I am not aware of any waterfowl clubs in Southern Utah. There may be one on the Sevier River. Of course, there are quite a few clubs on the south end of the Great Salt Lake, some of which have members from St. George.


----------



## birdboy (Sep 11, 2007)

Plenty of retriever clubs around, mainly northern end of the State. Some of the hardcore Retriever guys winter in Southern Utah so they can train in the winter.

Weber River Retriever Club & Wasatch Retriever Club are the hunt test clubs in Utah. There is a newer club that runs a hunt test in Feburary outside of Mesquite 40 miles. Hope that helps


----------



## pelican (Mar 29, 2012)

My club is the closest to him that I know of and I am about three hours away


----------



## utahshovlerhunter (Aug 8, 2013)

there is no duck club in st.george all st.george duck hunting is being shut off due to biulding here. and the dwr does not care about the duckhunter in washington county or southern utah


----------



## Fowlmouth (Oct 4, 2008)

utahshovlerhunter said:


> there is no duck club in st.george all st.george duck hunting is being shut off due to biulding here. and the dwr does not care about the duckhunter in washington county or southern utah


What would you like to see the DWR do in Southern Utah to improve duck hunting? You do realize you live in the desert? There's always the WMA's in Nevada if you like lotteries and blind draws.


----------



## richard rouleau (Apr 12, 2008)

Well I have agree with utahshovlerhunter comment it is the truth dwr do not care duckhunter in southern utah I hunt in nevada they do more work on there wma then utah when was the last time they planted clear lake with feed?


----------



## martymcfly73 (Sep 17, 2007)

pelican said:


> My club is the closest to him that I know of and I am about three hours away


You're alive!!


----------



## critterells (Aug 12, 2013)

Thanks for the info guys. That helps. Sounds like my dad will need to decide if he wants to drive 3+ hours.


----------



## Fowlmouth (Oct 4, 2008)

richard rouleau said:


> Well I have agree with utahshovlerhunter comment it is the truth dwr do not care duckhunter in southern utah I hunt in nevada they do more work on there wma then utah when was the last time they planted clear lake with feed?

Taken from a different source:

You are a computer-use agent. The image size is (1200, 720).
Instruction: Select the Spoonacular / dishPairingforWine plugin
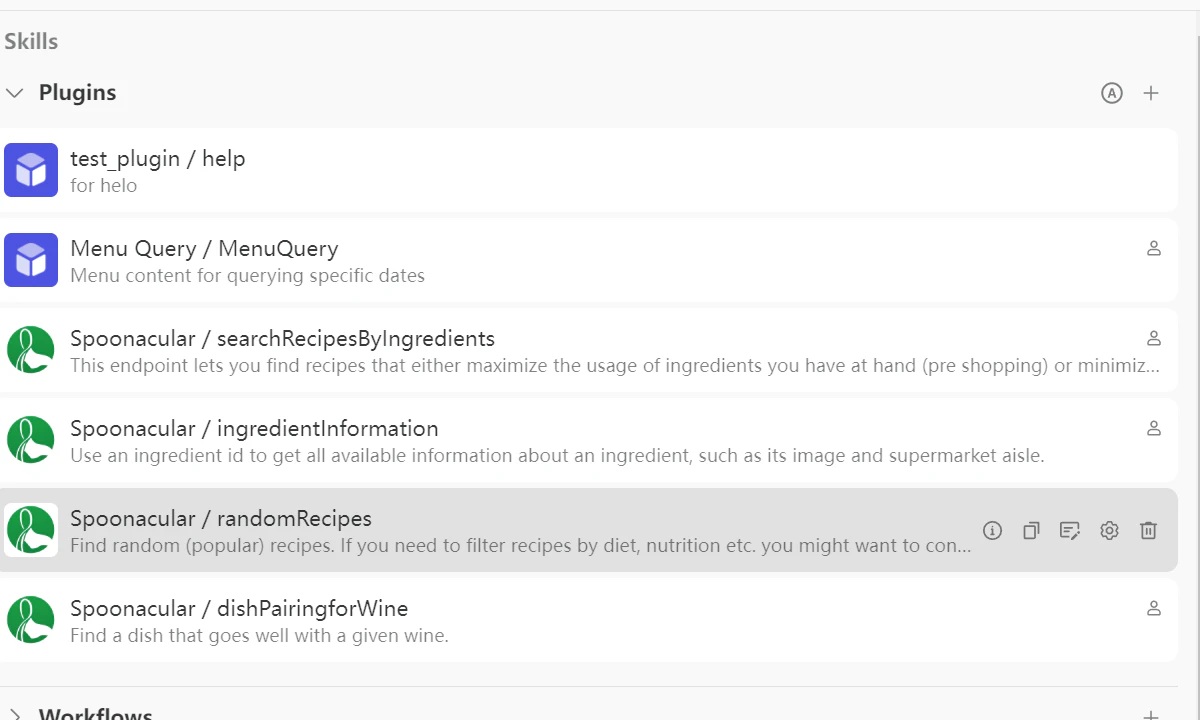(239, 609)
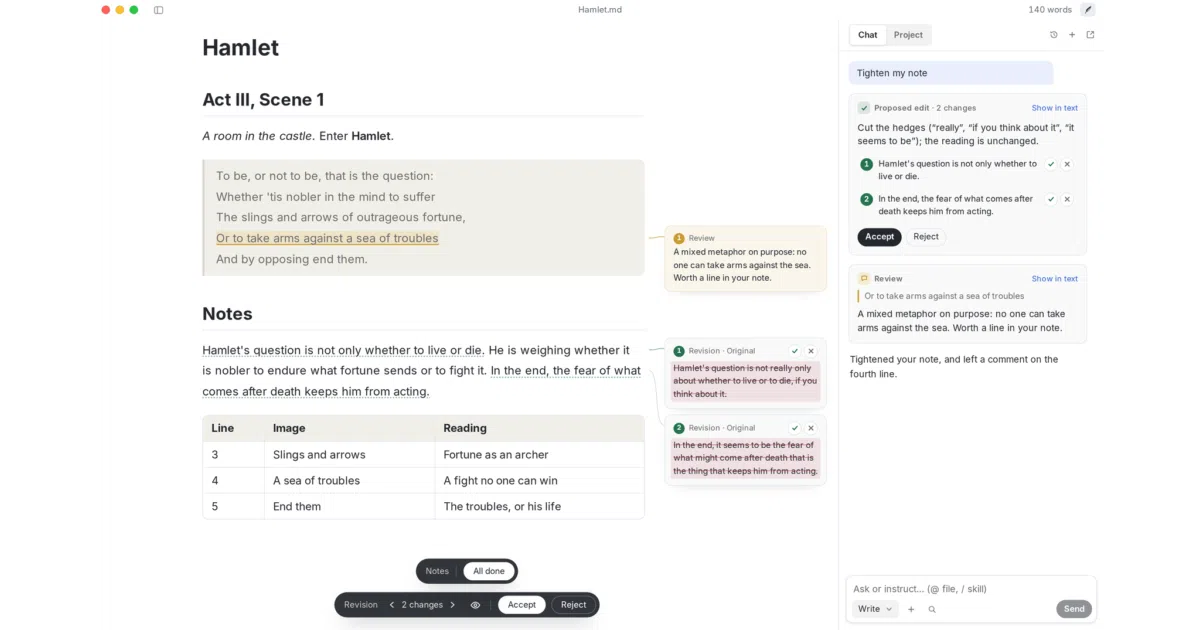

When was the last time that feed was planted on Northern Utah marshes? Maybe I am missing something here, but I have not heard of that happening.
richard, we have plenty of Phragmite seed we could send your way.:mrgreen:


----------



## massmanute (Apr 23, 2012)

I don't know if there are ducks (probably not), but not too far away there is supposed to be Southern Utah Hunting Club LLC in Cedar City.


----------



## STEVO (Sep 13, 2007)

martymcfly73 said:


> You're alive!!


Hells yes!!! Is this our slurpee buddy?? I knew he couldn't abandon us. Sad to see he has gone to the dark side though...:-?


----------



## Bax* (Dec 14, 2008)

pelican said:


> My club is the closest to him that I know of and I am about three hours away


Pelican has a nice property. I have been there and would definitely suggest it


----------



## pelican (Mar 29, 2012)

Thanks Bax. He sent me a PM. I'm alive boys and doing just peachy. Looking for a new dog, my chessie died in May. So I came here to see if anyone had pups or a litter or started dog for sale. I peek in every few months.Way more alive on some forums than y'all think


----------



## pheaz (Feb 11, 2011)

Pelican, Well hello FRIEND how ya been buddy. How's the club comin along?


----------



## pelican (Mar 29, 2012)

Doing just fine buddy.


----------



## martymcfly73 (Sep 17, 2007)

pelican said:


> Doing just fine buddy.


Come and say hi. We miss you.


----------



## pelican (Mar 29, 2012)

8);-)Y'all have a great hunting season. If you come across a good drahthaars or Chesapeake let me know


----------